Hong Kong-based airline Cathay Pacific has slashed capacity and cut costs in response to “deteriorating” business conditions, a week after Qantas made a similar announcement.
Starting from May, the airline will reduce passenger capacity by 8% and overall cargo capacity by 11%; sister airline Dragonair will see a 13% cut in capacity.
There will be a reduction in flight frequencies or seat capacity to cities such as London, Paris, Seoul, Mumbai and Sydney, but flights from Auckland to Hong Kong aren’t affected at this stage.
The weekly freighter frequency will fall to 84 flights, well down from the peak of 124 flights a week reached during 2008.
The company is also negotiating the sale of five aircraft and will park two more of its Boeing 747-400BCF freighters, taking the total to five, and wet-lease one BCF to subsidiary Air Hong Kong.
To cut its wage bill Cathay Pacific will introduce a four-tier, top down “Special Leave Scheme”, asking staff to take between one and four weeks of unpaid leave over the next year depending on their seniority.

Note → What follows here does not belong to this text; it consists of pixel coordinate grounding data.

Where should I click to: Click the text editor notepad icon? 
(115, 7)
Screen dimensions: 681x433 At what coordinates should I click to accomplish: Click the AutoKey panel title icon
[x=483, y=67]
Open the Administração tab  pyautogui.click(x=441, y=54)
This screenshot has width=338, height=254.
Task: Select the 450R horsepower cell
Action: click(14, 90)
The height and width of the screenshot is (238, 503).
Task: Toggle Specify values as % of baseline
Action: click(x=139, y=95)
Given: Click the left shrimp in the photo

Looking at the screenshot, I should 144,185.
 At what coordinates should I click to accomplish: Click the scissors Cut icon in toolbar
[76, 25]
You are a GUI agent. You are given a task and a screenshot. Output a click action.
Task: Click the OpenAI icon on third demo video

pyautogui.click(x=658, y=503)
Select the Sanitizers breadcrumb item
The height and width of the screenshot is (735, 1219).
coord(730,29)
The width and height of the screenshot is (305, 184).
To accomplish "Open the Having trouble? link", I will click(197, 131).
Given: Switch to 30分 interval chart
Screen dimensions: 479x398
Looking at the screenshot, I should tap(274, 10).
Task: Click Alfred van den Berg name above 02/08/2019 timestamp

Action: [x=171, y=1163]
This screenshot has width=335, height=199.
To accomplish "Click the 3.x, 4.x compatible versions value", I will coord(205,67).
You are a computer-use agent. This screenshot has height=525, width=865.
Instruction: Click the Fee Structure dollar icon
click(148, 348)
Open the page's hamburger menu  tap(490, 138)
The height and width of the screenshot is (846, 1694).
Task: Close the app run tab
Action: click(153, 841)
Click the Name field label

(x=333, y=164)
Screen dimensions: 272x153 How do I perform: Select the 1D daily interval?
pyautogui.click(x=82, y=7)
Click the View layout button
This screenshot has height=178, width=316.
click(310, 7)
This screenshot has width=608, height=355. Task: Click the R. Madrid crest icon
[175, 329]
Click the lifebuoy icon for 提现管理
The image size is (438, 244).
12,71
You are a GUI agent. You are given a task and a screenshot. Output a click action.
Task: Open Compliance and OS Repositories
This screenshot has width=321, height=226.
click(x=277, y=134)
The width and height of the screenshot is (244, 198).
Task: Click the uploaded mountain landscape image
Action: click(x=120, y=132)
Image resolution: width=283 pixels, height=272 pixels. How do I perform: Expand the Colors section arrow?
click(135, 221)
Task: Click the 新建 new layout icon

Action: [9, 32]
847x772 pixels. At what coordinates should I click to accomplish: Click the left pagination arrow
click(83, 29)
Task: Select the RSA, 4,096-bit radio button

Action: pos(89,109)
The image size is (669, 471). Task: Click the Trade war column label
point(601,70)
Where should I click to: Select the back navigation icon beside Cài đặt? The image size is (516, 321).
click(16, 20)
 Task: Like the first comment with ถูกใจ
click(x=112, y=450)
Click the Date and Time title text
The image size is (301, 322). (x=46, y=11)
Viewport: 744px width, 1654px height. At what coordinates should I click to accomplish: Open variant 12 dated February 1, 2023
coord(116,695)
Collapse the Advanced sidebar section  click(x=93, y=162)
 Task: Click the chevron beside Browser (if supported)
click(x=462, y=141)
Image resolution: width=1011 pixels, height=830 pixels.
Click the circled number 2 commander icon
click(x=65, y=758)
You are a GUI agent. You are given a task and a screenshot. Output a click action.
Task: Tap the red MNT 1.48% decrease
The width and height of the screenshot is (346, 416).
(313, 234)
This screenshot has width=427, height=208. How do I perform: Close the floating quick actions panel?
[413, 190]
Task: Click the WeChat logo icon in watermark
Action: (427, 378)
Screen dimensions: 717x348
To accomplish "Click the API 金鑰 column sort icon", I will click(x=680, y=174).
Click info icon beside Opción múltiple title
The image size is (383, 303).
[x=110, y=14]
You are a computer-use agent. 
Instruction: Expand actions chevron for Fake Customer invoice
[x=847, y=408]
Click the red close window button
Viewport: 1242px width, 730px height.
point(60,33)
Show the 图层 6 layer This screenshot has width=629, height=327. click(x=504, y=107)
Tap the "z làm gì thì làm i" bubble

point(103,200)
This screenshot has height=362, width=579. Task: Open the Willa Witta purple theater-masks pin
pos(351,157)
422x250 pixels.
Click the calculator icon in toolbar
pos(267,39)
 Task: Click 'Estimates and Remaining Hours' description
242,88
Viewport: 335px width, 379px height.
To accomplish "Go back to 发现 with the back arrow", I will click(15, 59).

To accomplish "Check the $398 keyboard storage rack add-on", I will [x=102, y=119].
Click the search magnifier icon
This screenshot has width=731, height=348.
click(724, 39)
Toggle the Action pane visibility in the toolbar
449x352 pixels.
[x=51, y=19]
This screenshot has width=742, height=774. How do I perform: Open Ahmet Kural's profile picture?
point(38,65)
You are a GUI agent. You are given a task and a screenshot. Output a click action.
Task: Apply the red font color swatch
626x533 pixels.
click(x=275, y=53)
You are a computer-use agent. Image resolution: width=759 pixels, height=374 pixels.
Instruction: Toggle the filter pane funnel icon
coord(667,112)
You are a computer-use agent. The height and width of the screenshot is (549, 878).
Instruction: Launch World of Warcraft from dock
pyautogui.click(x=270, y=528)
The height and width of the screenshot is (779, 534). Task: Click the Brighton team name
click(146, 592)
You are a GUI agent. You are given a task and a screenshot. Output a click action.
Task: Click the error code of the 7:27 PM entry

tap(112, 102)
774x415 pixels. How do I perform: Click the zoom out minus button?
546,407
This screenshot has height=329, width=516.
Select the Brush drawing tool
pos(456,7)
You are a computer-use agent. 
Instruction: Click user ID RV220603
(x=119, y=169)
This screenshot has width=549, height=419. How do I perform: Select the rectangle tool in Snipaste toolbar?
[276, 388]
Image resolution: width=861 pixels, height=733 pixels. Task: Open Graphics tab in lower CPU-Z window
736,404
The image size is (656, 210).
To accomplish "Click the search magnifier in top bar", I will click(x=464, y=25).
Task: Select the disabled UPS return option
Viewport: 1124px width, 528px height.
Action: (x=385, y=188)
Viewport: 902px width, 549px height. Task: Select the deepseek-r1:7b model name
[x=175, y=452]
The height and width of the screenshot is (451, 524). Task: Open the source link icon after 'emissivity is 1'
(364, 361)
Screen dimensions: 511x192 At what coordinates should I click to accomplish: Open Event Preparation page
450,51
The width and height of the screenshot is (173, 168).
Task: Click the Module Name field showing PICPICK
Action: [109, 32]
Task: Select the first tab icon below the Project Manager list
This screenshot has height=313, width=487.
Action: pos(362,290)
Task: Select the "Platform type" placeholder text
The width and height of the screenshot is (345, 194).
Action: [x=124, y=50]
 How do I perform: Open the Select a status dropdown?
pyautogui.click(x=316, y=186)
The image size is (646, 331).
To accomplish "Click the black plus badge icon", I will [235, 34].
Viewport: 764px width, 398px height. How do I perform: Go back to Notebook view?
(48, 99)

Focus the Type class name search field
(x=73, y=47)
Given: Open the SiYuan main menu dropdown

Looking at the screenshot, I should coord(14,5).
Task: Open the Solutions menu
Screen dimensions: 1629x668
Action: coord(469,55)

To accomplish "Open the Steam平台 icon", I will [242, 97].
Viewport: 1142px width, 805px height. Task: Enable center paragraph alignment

Cathay Pacific chief executive Tony Tyler says, “We anticipate an extremely challenging year in 2009 and a toxic combination of low fares, a big drop in premium travel, weak cargo loads, poor yields and a negative currency impact is making it more important than ever to preserve cash.”
He says the first quarter of 2009 saw a “marked deterioration” in Cathay Pacific’s business compared to the same period last year; turnover was down 22.4%.
“We have no option but to take measures that will help us weather the current storm and maintain the long-term sustainability of the business.”
Mr Tyler says the global economic meltdown is “hitting the aviation industry hard”, and that, unlike many of its competitors, Cathay Pacific gets no government financial support or subsidy.
“Our staff are being asked to make sacrifices that will be needed to see the company through this violent storm. The pain will be shared from the top down.”